*Work task*. Go through the records and copy each line where the word "Toggle" occurs.

***** Material supplied *****

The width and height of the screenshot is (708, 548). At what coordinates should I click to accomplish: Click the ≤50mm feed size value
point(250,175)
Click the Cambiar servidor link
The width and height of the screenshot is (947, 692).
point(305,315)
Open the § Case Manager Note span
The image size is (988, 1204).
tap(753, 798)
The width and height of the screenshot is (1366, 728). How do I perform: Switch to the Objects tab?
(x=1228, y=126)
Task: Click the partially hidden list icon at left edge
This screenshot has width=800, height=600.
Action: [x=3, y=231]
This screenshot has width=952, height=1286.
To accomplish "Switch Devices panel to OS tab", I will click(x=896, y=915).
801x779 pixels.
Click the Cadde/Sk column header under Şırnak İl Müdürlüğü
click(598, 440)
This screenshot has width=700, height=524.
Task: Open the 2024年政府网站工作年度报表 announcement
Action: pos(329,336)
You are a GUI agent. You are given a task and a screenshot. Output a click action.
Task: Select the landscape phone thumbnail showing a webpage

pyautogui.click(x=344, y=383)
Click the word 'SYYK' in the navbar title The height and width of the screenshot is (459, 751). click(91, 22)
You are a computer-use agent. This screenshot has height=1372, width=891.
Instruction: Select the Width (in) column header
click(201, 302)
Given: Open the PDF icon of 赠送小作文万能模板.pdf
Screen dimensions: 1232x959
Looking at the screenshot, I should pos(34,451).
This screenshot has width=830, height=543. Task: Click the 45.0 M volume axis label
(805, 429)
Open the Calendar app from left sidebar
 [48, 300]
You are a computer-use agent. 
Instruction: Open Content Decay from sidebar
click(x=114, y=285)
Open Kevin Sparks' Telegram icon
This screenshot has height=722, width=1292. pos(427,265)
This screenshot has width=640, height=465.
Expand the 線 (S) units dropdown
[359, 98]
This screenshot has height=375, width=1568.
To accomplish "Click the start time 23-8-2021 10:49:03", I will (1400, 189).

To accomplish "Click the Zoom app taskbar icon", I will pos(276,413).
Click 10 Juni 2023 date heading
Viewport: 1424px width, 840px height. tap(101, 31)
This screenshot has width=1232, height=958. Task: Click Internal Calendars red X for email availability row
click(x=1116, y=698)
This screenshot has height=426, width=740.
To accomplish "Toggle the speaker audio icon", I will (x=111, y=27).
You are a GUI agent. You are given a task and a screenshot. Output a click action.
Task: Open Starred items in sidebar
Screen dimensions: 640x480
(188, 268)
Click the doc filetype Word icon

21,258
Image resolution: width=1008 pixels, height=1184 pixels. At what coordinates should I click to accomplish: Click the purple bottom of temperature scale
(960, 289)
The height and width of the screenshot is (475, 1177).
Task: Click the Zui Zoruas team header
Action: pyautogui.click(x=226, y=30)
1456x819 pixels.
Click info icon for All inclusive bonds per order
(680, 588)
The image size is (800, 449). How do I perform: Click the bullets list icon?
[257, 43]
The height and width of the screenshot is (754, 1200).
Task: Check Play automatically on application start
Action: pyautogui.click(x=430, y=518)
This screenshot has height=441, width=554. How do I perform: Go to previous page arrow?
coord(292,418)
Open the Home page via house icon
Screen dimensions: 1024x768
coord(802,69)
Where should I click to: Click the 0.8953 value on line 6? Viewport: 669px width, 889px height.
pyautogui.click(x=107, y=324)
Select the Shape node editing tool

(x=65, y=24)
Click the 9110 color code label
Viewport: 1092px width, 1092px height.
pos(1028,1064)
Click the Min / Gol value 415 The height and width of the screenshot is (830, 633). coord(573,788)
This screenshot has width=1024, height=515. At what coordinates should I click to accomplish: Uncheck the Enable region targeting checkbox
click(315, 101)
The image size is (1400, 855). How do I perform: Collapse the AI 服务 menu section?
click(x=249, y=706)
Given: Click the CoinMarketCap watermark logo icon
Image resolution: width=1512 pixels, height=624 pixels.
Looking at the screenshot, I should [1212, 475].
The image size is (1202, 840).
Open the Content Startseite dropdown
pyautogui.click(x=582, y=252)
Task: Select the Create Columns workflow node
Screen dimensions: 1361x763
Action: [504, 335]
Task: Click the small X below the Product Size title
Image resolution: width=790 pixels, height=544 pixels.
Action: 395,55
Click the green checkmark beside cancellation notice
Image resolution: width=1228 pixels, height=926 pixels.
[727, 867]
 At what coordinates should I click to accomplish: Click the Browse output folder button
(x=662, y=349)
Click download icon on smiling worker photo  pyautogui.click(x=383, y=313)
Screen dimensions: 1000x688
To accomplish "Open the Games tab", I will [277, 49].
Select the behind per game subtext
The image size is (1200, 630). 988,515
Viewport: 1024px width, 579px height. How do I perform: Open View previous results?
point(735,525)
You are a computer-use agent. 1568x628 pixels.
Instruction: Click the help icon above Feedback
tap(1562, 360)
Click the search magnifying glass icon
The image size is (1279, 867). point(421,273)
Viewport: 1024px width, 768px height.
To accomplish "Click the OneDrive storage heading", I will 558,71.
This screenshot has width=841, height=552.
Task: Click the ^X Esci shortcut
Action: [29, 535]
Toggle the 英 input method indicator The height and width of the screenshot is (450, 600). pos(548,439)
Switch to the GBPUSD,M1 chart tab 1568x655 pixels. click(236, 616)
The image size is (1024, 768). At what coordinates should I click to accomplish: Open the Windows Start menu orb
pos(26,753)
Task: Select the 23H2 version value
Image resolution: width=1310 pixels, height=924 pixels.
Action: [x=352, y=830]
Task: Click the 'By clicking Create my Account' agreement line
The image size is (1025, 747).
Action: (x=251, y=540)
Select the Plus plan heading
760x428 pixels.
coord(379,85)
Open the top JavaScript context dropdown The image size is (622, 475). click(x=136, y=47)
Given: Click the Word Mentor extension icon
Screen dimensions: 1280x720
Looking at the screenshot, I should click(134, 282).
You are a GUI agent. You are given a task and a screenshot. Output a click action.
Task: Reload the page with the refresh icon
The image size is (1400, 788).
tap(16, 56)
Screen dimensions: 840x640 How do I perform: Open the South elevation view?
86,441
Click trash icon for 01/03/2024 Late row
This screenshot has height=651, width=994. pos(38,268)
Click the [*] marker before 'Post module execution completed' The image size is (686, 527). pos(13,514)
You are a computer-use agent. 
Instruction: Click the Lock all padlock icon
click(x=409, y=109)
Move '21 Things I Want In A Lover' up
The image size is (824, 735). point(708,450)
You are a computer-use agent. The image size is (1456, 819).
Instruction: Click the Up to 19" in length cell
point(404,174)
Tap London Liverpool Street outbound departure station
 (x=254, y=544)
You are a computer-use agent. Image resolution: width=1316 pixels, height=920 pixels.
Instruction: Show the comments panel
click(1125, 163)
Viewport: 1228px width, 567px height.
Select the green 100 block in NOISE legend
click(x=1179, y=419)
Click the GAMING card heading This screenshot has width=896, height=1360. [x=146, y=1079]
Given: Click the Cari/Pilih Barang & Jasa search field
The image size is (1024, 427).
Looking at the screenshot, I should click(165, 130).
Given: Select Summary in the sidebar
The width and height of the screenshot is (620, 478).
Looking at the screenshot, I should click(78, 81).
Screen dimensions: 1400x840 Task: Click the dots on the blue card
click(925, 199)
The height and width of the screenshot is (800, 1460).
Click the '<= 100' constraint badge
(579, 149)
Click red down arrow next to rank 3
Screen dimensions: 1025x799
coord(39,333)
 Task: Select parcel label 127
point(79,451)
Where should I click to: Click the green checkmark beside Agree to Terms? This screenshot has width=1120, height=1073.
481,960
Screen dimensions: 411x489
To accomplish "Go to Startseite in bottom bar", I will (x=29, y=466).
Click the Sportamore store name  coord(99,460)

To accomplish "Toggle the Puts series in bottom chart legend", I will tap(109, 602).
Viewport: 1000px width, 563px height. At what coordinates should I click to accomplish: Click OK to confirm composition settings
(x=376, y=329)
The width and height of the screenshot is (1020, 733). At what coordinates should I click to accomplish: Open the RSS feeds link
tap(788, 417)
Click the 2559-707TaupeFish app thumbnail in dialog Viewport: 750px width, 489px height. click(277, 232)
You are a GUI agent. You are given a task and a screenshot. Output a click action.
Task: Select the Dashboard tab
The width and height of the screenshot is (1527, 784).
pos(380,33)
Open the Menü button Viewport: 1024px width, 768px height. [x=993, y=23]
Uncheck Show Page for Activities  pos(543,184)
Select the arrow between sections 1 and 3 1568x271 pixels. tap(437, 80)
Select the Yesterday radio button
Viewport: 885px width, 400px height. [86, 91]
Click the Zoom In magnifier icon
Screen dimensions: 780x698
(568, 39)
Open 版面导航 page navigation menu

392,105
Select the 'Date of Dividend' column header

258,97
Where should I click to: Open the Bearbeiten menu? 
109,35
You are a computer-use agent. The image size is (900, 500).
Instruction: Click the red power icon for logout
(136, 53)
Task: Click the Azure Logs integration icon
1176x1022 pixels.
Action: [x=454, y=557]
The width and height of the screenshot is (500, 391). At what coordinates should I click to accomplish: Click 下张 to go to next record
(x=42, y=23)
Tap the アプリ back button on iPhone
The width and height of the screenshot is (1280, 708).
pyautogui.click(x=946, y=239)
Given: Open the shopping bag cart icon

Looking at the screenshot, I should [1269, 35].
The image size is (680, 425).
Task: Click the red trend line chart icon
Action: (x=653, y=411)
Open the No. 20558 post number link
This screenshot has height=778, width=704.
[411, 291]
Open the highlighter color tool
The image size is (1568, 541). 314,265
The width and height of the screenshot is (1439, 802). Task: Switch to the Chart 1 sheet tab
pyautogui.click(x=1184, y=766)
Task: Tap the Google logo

*****

*Task response*.
To accomplish "Toggle the speaker audio icon", I will (x=111, y=27).
Toggle the 英 input method indicator The height and width of the screenshot is (450, 600). pos(548,439)
To accomplish "Toggle the Puts series in bottom chart legend", I will tap(109, 602).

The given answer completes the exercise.